By Aaron Ross
(Reuters) – In 30 years as Chad’s president, Idriss Deby emerged as one of Africa’s wiliest political survivors, holding on to power through rebellions that reached as far as his palace gates and establishing himself as a key military ally of Western powers.
But it was in an apparent moment of triumph, just hours after he was declared the winner of an April 11 election, that the 68-year-old former army officer met his end, killed in battle fighting rebels in the desert north.
Deby had ruled for three decades by centralising power around his family and Zaghawa ethnic group.
Key to his hold on power was Chad’s formidable military, which he used to assure control at home and win friends abroad.
In 2013, he deployed 2,000 troops to northern Mali to participate in a French-led mission to push back al Qaeda-linked fighters, making Chad the only African country to quickly deploy an effective fighting force.
Earlier this year, Deby dispatched 1,200 troops to the tri-border region of Niger, Burkina Faso and Mali where Islamist militants are expanding their influence, while farther south Chadian forces fought against Nigeria’s Boko Haram militants.
That won him the gratitude of former colonial master France, which has more than 5,000 troops across West Africa’s arid Sahel region to battle militants linked to al Qaeda and Islamic State and is looking for an eventual exit strategy.
“France lost a brave friend,” President Emmanuel Macron’s office said in statement. “It expresses its strong attachment to Chad’s stability and territorial integrity.”

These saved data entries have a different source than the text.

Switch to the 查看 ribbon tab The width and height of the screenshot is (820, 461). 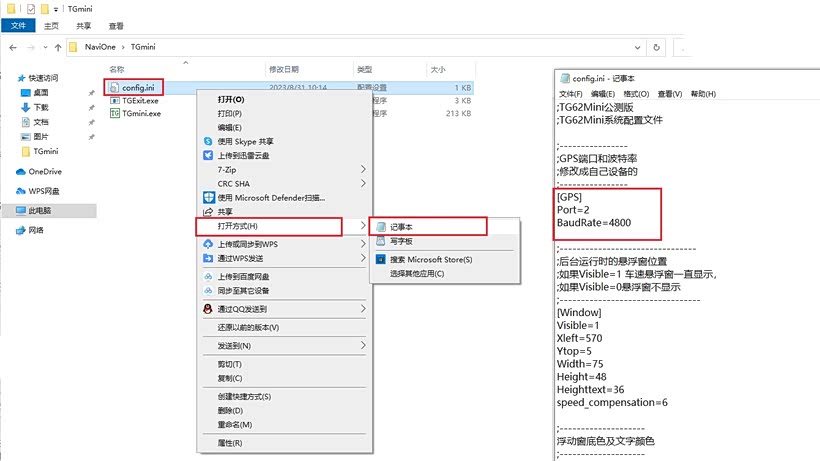(x=117, y=26)
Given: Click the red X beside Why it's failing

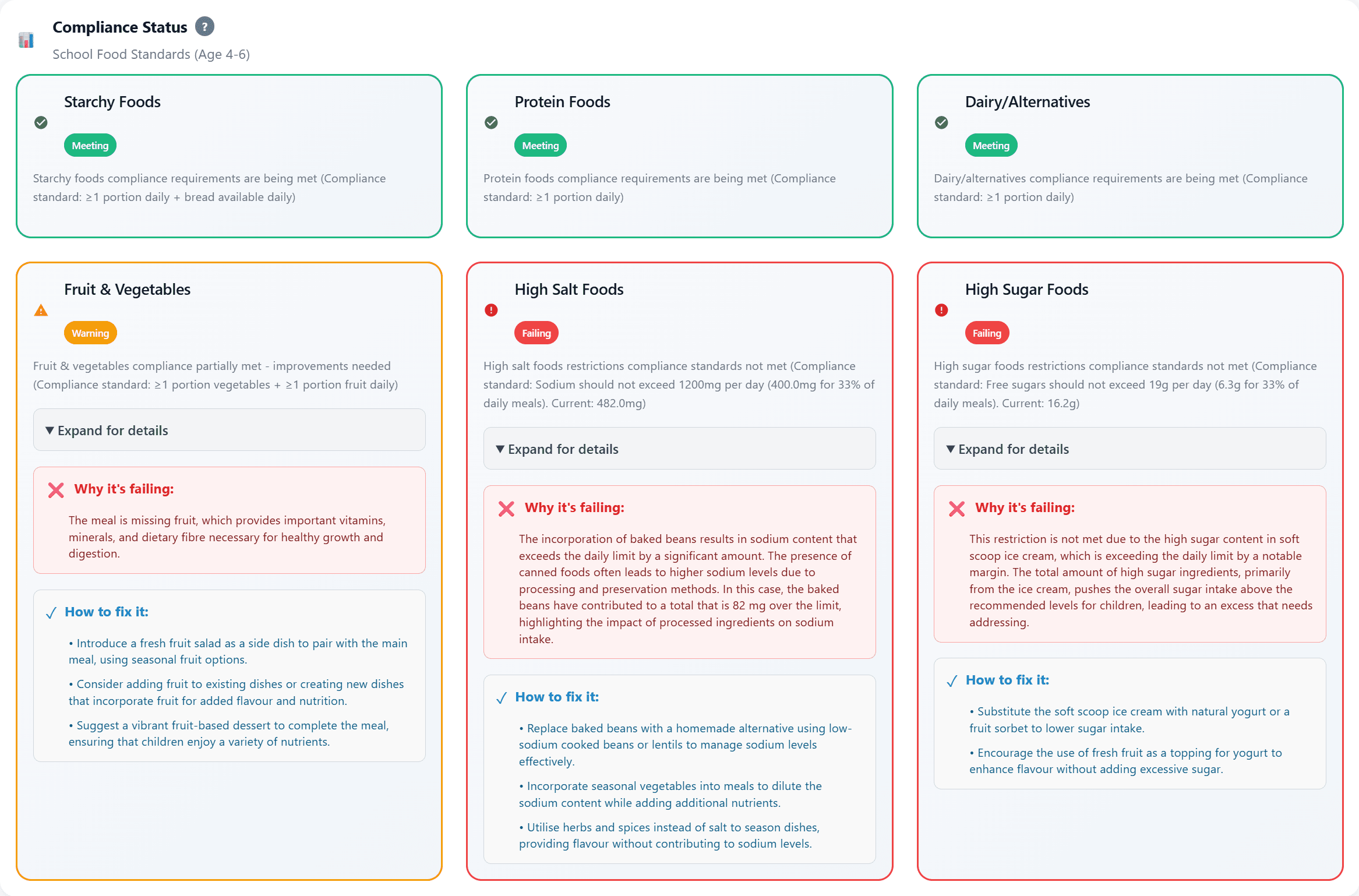Looking at the screenshot, I should tap(55, 490).
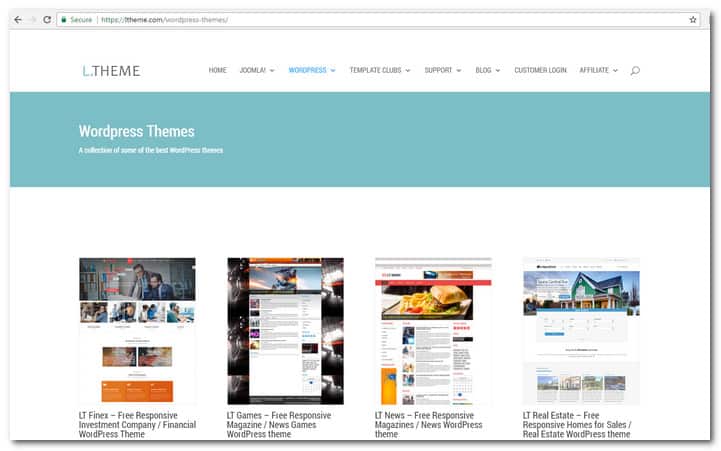Open the LT Games theme thumbnail
Image resolution: width=721 pixels, height=451 pixels.
(285, 330)
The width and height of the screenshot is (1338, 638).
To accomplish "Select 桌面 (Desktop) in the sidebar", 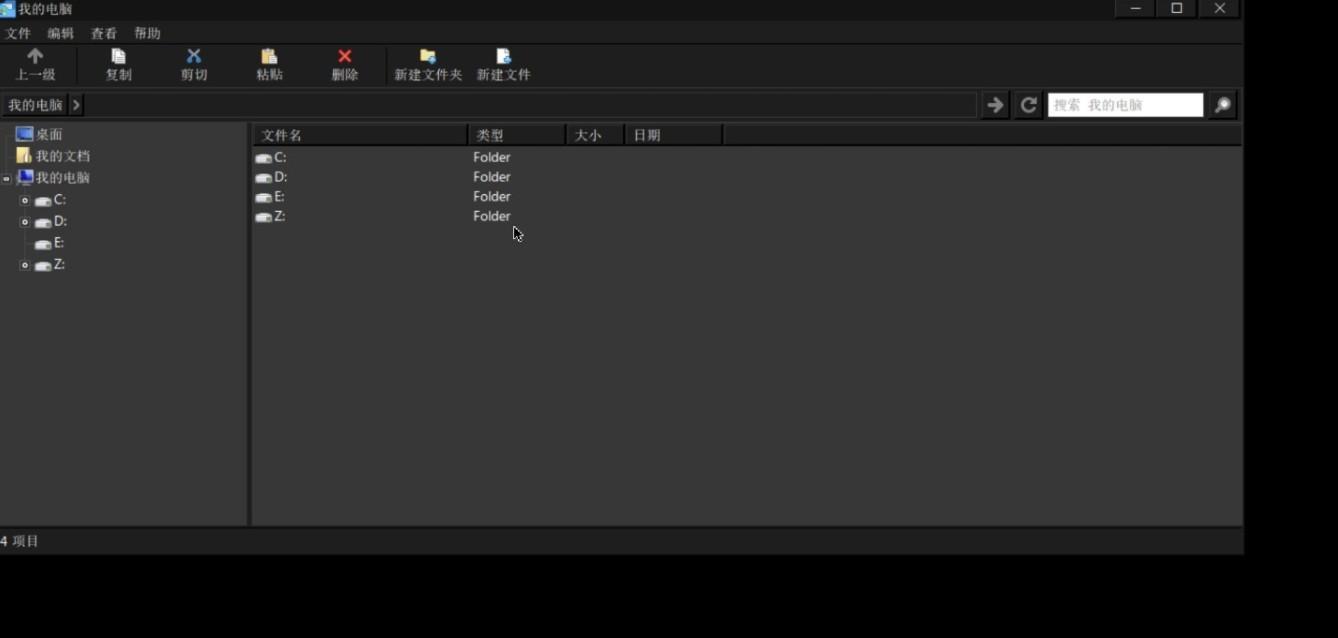I will click(x=48, y=134).
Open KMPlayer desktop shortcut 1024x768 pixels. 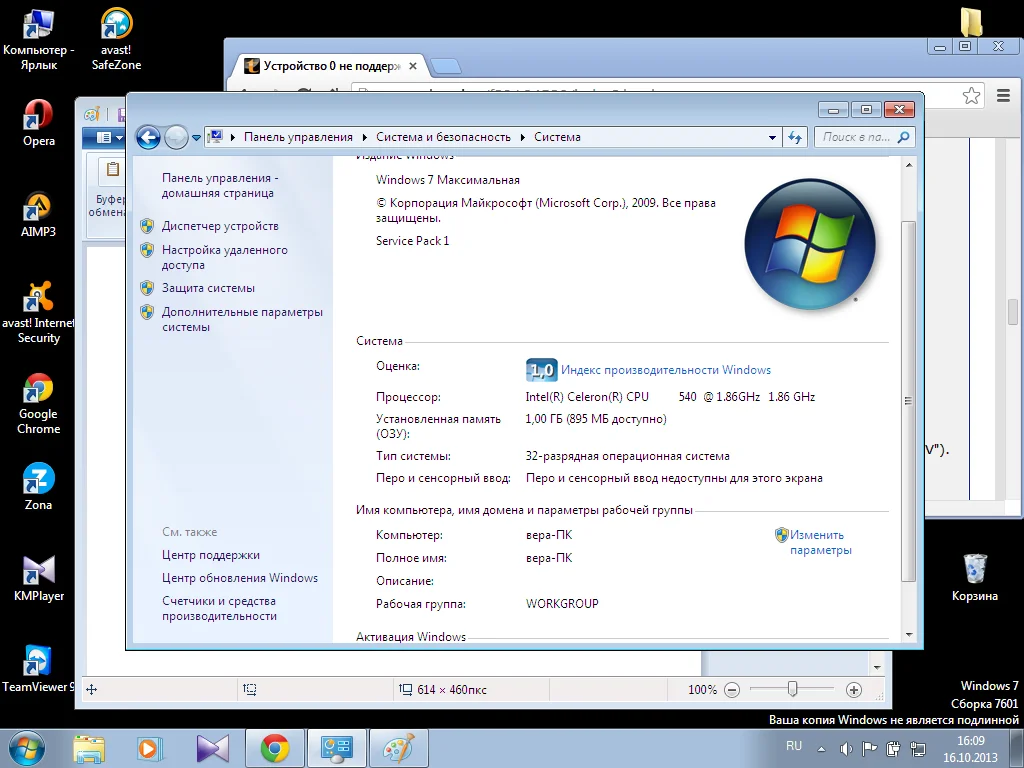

French forces have intervened on several occasions to bail Deby out of danger, most recently in 2019 when French warplanes took out a column of rebels that was crossing the desert from Libya.
RISING CHALLENGES
Idriss Deby Itno was born on June 18, 1952, in northeastern Chad. He joined the army in the 1970s when the country was going through a long-running civil war and received military training in France, where he earned a pilot’s licence.
He returned to Chad in 1978 and threw his support behind the president, Hissène Habré, rising to become chief of the armed forces.
In 1990, he seized power, leading a rebel army swathed in desert headgear in a three-week offensive launched from neighbouring Sudan’s Darfur region.
Since then, Deby has fended off more than a half-dozen rebellions and attempted coups. His closest call came in 2008, when rebels from Darfur reached the capital N’Djamena and besieged the presidential palace before France intervened to help push them back.
WARTIME LEADER
Deby frequently cast himself as a wartime leader. He would often don military fatigues and pay visits to soldiers on the battlefront.
Diplomats and analysts said Deby had been grooming his adopted son, Mahamat Idriss Deby Itno – named on Tuesday as interim leader – to eventually take over, but had given little indication he intended to step down anytime soon.
He pushed through a new constitution in 2018 that would have allowed him to stay in power until 2033 – even as it re-instated term limits. Last year, he took the title of “Field Marshal”.
But he faced mounting discontent at home over his management of Chad’s oil wealth, crackdowns on opponents and alleged corruption.
Low crude prices in recent years ate into government revenues, forcing cutbacks to services that led to public sector strikes.
Most of Deby’s main opponents boycotted the latest election, whose lead-up was marred by deadly clashes between opposition supporters and security forces.